The sentence of imprisonment was at first interpreted leniently by the Pope. Galileo was allowed to reside in qualified durance in the archbishop’s house at Siena. Evidently the greatest pain that he endured arose from the forced separation from that daughter, whom he had at last learned to love with an affection almost comparable with that she bore to him. She had often told him that she never had any pleasure equal to that with which she rendered any service to her father. To her joy, she discovers that she can relieve him from the task of reciting the seven Penitential Psalms which had been imposed as a Penance:—
“I began to do this a while ago,” she writes, “and it gives me much pleasure. First, because I am persuaded that prayer in obedience to Holy Church must be efficacious; secondly, in order to save you the trouble of remembering it. If I had been able to do more, most willingly would I have entered a straiter prison than the one I live in now, if by so doing I could have set you at liberty.”
[Plate: Crest of Galileo’s family.]
Sister Maria Celeste was gradually failing in health, but the great privilege was accorded to her of being able once again to embrace her beloved lord and master. Galileo had, in fact, been permitted to return to his old home; but on the very day when he heard of his daughter’s death came the final decree directing him to remain in his own house in perpetual solitude.

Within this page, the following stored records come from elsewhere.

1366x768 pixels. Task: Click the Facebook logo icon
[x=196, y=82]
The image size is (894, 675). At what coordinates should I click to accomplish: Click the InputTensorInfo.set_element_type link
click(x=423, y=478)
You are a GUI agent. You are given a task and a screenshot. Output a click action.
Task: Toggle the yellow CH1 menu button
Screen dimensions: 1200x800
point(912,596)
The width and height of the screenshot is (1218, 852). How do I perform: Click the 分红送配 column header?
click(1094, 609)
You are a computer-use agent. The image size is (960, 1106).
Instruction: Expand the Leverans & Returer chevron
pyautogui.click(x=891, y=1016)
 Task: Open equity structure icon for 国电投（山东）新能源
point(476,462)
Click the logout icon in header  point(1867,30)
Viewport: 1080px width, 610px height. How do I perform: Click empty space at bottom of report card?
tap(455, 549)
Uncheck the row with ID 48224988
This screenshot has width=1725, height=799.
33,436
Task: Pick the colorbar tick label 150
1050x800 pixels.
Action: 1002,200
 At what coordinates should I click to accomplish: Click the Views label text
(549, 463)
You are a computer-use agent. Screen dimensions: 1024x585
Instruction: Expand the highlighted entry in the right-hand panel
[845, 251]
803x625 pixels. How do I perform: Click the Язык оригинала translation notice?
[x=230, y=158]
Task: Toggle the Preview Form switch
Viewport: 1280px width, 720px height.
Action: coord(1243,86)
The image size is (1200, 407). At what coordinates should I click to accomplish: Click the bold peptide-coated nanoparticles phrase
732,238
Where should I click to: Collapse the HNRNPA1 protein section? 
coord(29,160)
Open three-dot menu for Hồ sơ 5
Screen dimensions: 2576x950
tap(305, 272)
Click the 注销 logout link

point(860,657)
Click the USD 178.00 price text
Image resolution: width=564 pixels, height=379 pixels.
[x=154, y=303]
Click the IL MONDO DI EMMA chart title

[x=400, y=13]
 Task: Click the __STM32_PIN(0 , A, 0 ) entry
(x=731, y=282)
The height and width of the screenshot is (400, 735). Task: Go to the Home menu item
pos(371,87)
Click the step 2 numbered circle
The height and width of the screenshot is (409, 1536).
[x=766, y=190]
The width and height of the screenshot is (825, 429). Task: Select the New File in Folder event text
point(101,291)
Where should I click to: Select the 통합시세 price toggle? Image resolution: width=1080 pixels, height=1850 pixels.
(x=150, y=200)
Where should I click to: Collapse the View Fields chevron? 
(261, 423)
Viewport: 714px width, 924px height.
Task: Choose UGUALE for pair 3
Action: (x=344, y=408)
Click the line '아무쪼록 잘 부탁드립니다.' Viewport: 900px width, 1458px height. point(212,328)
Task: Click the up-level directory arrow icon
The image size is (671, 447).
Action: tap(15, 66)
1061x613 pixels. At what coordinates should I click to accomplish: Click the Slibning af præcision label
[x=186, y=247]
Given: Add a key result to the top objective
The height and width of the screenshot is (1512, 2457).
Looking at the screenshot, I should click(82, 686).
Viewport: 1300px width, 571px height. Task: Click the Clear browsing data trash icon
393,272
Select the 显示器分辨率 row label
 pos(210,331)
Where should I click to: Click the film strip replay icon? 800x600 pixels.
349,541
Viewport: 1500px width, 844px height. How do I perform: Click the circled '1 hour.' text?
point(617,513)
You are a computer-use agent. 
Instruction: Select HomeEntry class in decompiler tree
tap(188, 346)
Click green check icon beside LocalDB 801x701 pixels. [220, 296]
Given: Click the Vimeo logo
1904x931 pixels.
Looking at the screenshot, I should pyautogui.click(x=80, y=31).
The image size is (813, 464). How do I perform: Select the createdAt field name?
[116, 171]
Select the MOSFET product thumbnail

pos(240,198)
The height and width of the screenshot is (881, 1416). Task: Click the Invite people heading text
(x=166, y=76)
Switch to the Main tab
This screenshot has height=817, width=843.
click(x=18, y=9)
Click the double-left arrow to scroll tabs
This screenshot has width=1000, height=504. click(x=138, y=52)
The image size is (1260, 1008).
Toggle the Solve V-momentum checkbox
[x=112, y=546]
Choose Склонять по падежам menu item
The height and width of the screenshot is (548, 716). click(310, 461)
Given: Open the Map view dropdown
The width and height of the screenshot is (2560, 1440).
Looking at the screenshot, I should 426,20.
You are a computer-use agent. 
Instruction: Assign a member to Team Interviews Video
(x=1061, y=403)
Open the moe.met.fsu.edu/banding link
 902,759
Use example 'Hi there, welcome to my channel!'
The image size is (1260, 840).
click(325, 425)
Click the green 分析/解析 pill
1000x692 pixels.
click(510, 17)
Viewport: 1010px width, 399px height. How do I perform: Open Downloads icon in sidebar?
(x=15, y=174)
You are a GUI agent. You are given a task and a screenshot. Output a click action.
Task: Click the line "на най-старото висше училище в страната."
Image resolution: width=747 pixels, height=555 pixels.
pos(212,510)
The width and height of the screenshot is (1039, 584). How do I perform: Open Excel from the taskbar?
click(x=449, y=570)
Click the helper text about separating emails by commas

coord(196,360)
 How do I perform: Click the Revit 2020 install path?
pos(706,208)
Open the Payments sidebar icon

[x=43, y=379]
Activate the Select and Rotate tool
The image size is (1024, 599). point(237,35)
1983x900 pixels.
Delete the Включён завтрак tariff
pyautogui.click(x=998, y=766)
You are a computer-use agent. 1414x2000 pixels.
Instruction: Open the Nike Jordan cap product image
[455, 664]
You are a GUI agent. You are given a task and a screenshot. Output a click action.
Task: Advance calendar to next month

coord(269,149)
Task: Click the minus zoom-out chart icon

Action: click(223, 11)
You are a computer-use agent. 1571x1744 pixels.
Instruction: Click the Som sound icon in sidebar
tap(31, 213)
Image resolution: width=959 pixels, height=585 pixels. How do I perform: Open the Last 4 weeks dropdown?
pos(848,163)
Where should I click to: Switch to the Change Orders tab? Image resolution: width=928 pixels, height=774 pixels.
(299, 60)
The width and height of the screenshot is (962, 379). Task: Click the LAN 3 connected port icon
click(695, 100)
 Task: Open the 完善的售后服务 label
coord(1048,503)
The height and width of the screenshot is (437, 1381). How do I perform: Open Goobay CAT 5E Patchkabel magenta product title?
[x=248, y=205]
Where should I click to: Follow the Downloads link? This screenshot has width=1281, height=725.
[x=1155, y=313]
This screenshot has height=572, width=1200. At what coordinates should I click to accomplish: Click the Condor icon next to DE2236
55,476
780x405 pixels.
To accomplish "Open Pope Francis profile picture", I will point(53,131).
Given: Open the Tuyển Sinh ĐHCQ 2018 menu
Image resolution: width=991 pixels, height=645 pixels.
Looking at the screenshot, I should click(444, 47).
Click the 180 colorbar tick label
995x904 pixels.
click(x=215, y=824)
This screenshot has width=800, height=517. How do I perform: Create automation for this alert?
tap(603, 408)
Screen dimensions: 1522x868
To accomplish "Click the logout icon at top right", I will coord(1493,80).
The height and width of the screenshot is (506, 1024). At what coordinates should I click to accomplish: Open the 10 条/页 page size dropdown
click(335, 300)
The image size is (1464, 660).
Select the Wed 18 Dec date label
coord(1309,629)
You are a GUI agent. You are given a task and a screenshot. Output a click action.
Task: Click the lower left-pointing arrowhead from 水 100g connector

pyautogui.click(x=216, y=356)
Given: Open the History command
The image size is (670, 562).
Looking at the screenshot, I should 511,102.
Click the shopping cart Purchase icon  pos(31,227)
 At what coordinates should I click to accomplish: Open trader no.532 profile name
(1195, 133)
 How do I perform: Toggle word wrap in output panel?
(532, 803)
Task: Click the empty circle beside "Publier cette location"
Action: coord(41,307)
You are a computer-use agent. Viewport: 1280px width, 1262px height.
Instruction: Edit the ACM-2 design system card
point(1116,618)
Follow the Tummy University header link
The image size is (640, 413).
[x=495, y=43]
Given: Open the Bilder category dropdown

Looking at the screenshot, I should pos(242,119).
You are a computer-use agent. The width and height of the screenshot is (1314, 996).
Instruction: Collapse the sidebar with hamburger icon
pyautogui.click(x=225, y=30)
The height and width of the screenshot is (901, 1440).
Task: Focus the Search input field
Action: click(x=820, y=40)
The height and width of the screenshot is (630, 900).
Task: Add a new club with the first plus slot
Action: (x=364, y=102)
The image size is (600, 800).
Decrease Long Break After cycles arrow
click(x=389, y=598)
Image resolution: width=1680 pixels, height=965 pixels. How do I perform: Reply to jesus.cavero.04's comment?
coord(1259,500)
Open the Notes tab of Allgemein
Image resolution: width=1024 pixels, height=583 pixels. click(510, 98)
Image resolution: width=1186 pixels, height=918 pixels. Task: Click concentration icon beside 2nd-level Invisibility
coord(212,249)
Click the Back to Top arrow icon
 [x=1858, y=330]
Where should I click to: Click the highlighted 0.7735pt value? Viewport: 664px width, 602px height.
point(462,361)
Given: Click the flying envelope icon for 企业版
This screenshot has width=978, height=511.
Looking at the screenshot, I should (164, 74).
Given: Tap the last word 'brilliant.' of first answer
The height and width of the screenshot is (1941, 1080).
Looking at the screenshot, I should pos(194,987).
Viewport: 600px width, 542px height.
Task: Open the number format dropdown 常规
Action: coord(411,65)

Amid the advancing infirmities of age, the isolation from friends, and the loss of his daughter, Galileo once again sought consolation in hard work. He commenced his famous dialogue on Motion. Gradually, however, his sight began to fail, and blindness was at last added to his other troubles. On January 2nd, 1638, he writes to Diodati:—
“Alas, your dear friend and servant, Galileo, has been for the last month perfectly blind, so that this heaven, this earth, this universe which I by my marvellous discoveries and clear demonstrations have enlarged a hundred thousand times beyond the belief of the wise men of bygone ages, henceforward is for me shrunk into such a small space as is filled by my own bodily sensations.”